++++ DATASET EXCERPTS ++++

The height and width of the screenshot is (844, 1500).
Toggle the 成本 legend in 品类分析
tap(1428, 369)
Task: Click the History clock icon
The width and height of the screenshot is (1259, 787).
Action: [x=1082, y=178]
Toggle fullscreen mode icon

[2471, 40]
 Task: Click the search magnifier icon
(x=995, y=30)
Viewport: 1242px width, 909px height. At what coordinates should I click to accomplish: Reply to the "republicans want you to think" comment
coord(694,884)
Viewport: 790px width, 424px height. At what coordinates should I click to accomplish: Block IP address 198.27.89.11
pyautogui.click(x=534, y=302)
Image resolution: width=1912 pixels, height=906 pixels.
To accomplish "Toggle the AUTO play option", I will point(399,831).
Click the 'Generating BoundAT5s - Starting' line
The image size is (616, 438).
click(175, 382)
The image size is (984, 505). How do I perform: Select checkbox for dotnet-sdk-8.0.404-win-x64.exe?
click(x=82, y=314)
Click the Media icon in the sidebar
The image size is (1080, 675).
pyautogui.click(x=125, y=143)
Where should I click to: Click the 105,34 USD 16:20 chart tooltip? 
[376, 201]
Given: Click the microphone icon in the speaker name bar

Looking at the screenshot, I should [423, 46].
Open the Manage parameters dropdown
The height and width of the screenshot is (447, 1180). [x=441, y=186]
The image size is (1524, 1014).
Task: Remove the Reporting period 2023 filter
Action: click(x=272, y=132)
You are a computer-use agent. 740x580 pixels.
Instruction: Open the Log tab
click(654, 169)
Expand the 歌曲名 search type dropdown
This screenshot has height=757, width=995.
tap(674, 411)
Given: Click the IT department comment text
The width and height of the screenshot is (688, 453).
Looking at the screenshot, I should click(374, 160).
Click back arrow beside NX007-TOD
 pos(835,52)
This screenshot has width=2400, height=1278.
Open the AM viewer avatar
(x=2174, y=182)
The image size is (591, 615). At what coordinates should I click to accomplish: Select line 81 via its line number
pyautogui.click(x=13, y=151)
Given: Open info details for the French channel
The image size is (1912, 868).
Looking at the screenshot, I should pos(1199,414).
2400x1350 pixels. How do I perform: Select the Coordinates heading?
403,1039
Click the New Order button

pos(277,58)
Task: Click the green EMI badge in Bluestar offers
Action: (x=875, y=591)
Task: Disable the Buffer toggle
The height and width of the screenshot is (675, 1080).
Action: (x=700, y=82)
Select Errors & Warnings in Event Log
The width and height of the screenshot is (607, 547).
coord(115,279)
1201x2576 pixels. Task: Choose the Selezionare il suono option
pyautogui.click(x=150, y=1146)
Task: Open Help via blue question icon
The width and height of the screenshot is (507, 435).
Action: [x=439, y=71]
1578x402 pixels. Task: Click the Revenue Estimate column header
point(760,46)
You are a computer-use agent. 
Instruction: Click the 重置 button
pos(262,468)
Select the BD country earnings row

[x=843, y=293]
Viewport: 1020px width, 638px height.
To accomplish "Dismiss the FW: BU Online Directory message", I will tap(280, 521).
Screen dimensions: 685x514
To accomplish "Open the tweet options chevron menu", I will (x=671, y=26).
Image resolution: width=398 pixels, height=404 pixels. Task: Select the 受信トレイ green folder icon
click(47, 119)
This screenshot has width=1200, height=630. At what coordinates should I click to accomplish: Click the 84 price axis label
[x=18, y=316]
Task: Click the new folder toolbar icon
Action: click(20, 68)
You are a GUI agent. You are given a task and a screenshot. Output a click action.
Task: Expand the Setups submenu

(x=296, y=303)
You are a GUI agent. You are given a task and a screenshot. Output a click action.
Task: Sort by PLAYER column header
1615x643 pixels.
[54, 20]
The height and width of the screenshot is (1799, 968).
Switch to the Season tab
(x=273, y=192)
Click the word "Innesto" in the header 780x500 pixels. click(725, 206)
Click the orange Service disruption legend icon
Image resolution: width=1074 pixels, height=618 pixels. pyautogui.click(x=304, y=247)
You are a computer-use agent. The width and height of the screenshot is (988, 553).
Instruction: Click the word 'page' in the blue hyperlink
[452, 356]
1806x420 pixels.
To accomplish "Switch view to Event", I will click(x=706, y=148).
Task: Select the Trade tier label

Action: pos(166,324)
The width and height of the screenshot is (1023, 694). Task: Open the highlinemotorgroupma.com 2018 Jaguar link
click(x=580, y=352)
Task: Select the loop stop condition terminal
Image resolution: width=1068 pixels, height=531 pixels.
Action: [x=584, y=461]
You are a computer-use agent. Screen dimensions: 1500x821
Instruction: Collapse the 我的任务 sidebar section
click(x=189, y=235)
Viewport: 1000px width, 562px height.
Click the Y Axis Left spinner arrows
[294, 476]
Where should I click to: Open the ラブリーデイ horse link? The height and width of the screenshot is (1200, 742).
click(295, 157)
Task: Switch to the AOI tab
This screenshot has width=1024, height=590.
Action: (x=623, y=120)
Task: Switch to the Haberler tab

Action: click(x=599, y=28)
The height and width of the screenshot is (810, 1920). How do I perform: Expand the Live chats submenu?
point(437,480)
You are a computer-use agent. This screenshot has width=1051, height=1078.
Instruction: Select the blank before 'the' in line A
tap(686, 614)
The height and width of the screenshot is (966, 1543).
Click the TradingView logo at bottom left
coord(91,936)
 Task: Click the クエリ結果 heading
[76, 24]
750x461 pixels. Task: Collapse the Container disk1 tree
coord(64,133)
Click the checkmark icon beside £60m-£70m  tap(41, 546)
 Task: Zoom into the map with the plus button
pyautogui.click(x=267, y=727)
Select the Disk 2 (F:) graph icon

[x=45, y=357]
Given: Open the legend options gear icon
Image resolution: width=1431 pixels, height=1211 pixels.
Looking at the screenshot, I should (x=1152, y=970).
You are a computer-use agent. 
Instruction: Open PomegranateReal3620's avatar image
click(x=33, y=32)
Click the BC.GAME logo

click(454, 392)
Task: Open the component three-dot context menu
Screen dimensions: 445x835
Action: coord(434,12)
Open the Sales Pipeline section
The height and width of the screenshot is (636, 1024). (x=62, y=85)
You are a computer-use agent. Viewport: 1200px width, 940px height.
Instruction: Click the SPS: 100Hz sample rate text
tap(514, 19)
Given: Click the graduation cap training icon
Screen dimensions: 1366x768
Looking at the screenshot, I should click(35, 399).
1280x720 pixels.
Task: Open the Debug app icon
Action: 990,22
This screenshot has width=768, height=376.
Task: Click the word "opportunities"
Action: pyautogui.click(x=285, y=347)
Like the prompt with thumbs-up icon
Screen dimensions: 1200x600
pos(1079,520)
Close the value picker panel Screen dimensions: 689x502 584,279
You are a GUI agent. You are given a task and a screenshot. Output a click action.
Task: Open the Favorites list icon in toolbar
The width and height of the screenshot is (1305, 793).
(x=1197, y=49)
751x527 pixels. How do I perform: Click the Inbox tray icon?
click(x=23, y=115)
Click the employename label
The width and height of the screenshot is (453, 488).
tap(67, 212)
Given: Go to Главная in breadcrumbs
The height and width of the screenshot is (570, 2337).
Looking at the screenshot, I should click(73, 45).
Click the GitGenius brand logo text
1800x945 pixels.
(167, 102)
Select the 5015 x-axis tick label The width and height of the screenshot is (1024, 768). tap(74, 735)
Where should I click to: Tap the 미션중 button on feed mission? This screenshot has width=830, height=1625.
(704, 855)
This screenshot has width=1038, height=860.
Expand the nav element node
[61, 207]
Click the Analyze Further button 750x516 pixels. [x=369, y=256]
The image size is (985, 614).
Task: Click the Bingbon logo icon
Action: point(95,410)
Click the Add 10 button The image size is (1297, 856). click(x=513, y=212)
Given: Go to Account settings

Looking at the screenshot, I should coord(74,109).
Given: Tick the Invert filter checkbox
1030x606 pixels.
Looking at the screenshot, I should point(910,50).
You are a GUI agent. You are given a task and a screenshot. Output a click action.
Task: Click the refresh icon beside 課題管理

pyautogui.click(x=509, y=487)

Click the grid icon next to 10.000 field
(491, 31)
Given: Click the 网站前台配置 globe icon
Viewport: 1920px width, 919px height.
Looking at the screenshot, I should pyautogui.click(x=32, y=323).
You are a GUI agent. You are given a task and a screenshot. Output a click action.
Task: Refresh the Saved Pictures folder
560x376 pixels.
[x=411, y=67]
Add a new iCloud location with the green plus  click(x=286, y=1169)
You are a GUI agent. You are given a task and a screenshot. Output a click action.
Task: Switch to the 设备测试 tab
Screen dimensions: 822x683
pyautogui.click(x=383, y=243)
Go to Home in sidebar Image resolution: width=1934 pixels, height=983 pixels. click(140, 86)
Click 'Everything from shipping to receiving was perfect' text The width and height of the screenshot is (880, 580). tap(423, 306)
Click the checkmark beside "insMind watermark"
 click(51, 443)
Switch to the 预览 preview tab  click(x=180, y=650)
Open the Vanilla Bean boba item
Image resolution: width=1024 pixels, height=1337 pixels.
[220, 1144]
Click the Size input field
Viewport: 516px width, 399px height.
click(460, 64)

++++

### DIRECTIONS FOR THIS TASK
Your task is to restate, word for word, only those lines above that fall between the line holding "1578x402 pixels. Task: Click" and the line holding "Viewport: 1020px width, 638px height.", inclusive.

### RESULT FOR THIS EXERCISE
1578x402 pixels. Task: Click the Revenue Estimate column header
point(760,46)
You are a computer-use agent. 
Instruction: Click the 重置 button
pos(262,468)
Select the BD country earnings row

[x=843, y=293]
Viewport: 1020px width, 638px height.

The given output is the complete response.